• [Work task]
Transcribe each line below word for word.

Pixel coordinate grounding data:
------------------------------------------------------------------------
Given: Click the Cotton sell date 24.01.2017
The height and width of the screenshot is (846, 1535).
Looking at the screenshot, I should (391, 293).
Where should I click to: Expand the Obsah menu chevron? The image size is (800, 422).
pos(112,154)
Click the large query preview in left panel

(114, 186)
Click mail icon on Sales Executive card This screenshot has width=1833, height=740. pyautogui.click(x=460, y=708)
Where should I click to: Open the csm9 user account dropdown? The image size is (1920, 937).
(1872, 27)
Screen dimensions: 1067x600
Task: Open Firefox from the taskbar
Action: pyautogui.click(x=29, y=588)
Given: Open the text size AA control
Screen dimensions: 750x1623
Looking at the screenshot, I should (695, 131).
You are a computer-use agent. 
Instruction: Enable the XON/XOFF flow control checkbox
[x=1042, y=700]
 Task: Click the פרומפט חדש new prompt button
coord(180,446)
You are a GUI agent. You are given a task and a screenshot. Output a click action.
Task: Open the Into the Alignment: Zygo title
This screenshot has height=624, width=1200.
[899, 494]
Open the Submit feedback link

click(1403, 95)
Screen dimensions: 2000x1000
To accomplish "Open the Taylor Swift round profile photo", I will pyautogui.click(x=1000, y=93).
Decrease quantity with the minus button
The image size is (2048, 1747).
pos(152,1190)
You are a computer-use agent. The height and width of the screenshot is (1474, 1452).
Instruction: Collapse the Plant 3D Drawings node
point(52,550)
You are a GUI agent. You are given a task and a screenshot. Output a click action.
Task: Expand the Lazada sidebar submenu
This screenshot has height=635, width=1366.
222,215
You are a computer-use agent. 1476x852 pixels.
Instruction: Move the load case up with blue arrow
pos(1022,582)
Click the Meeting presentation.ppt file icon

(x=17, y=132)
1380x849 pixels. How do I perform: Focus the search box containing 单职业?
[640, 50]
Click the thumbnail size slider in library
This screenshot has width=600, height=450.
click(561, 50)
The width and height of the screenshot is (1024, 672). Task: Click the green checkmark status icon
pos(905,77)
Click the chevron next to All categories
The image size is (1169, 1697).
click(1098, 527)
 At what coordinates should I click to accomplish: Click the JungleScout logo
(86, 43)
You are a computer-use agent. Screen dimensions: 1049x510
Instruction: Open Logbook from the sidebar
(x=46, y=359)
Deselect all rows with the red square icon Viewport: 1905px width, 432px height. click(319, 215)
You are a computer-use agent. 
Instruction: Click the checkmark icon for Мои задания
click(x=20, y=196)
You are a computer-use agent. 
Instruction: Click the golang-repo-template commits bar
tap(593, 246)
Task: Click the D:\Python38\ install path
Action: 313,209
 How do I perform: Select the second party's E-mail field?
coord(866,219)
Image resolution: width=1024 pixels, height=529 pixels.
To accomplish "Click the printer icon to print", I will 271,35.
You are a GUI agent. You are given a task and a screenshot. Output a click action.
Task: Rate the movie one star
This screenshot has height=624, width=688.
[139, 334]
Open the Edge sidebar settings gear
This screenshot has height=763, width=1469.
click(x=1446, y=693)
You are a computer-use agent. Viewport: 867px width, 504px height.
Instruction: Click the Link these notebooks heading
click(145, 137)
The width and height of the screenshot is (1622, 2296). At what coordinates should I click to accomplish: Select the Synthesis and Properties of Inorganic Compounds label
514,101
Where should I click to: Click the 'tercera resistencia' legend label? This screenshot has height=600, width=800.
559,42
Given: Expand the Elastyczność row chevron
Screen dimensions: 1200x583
------------------------------------------------------------------------
• [Reply to the task]
Given: Click the Cotton sell date 24.01.2017
The height and width of the screenshot is (846, 1535).
Looking at the screenshot, I should (391, 293).
Where should I click to: Expand the Obsah menu chevron? The image size is (800, 422).
pos(112,154)
Click the large query preview in left panel

(114, 186)
Click mail icon on Sales Executive card This screenshot has width=1833, height=740. pyautogui.click(x=460, y=708)
Where should I click to: Open the csm9 user account dropdown? The image size is (1920, 937).
(1872, 27)
Screen dimensions: 1067x600
Task: Open Firefox from the taskbar
Action: pyautogui.click(x=29, y=588)
Given: Open the text size AA control
Screen dimensions: 750x1623
Looking at the screenshot, I should (695, 131).
You are a computer-use agent. 
Instruction: Enable the XON/XOFF flow control checkbox
[x=1042, y=700]
 Task: Click the פרומפט חדש new prompt button
coord(180,446)
You are a GUI agent. You are given a task and a screenshot. Output a click action.
Task: Open the Into the Alignment: Zygo title
This screenshot has height=624, width=1200.
[899, 494]
Open the Submit feedback link

click(1403, 95)
Screen dimensions: 2000x1000
To accomplish "Open the Taylor Swift round profile photo", I will pyautogui.click(x=1000, y=93).
Decrease quantity with the minus button
The image size is (2048, 1747).
pos(152,1190)
You are a computer-use agent. The height and width of the screenshot is (1474, 1452).
Instruction: Collapse the Plant 3D Drawings node
point(52,550)
You are a GUI agent. You are given a task and a screenshot. Output a click action.
Task: Expand the Lazada sidebar submenu
This screenshot has height=635, width=1366.
222,215
You are a computer-use agent. 1476x852 pixels.
Instruction: Move the load case up with blue arrow
pos(1022,582)
Click the Meeting presentation.ppt file icon

(x=17, y=132)
1380x849 pixels. How do I perform: Focus the search box containing 单职业?
[640, 50]
Click the thumbnail size slider in library
This screenshot has width=600, height=450.
click(561, 50)
The width and height of the screenshot is (1024, 672). Task: Click the green checkmark status icon
pos(905,77)
Click the chevron next to All categories
The image size is (1169, 1697).
click(1098, 527)
 At what coordinates should I click to accomplish: Click the JungleScout logo
(86, 43)
You are a computer-use agent. Screen dimensions: 1049x510
Instruction: Open Logbook from the sidebar
(x=46, y=359)
Deselect all rows with the red square icon Viewport: 1905px width, 432px height. click(319, 215)
You are a computer-use agent. 
Instruction: Click the checkmark icon for Мои задания
click(x=20, y=196)
You are a computer-use agent. 
Instruction: Click the golang-repo-template commits bar
tap(593, 246)
Task: Click the D:\Python38\ install path
Action: 313,209
 How do I perform: Select the second party's E-mail field?
coord(866,219)
Image resolution: width=1024 pixels, height=529 pixels.
To accomplish "Click the printer icon to print", I will 271,35.
You are a GUI agent. You are given a task and a screenshot. Output a click action.
Task: Rate the movie one star
This screenshot has height=624, width=688.
[139, 334]
Open the Edge sidebar settings gear
This screenshot has height=763, width=1469.
click(x=1446, y=693)
You are a computer-use agent. Viewport: 867px width, 504px height.
Instruction: Click the Link these notebooks heading
click(145, 137)
The width and height of the screenshot is (1622, 2296). At what coordinates should I click to accomplish: Select the Synthesis and Properties of Inorganic Compounds label
514,101
Where should I click to: Click the 'tercera resistencia' legend label? This screenshot has height=600, width=800.
559,42
Given: Expand the Elastyczność row chevron
Screen dimensions: 1200x583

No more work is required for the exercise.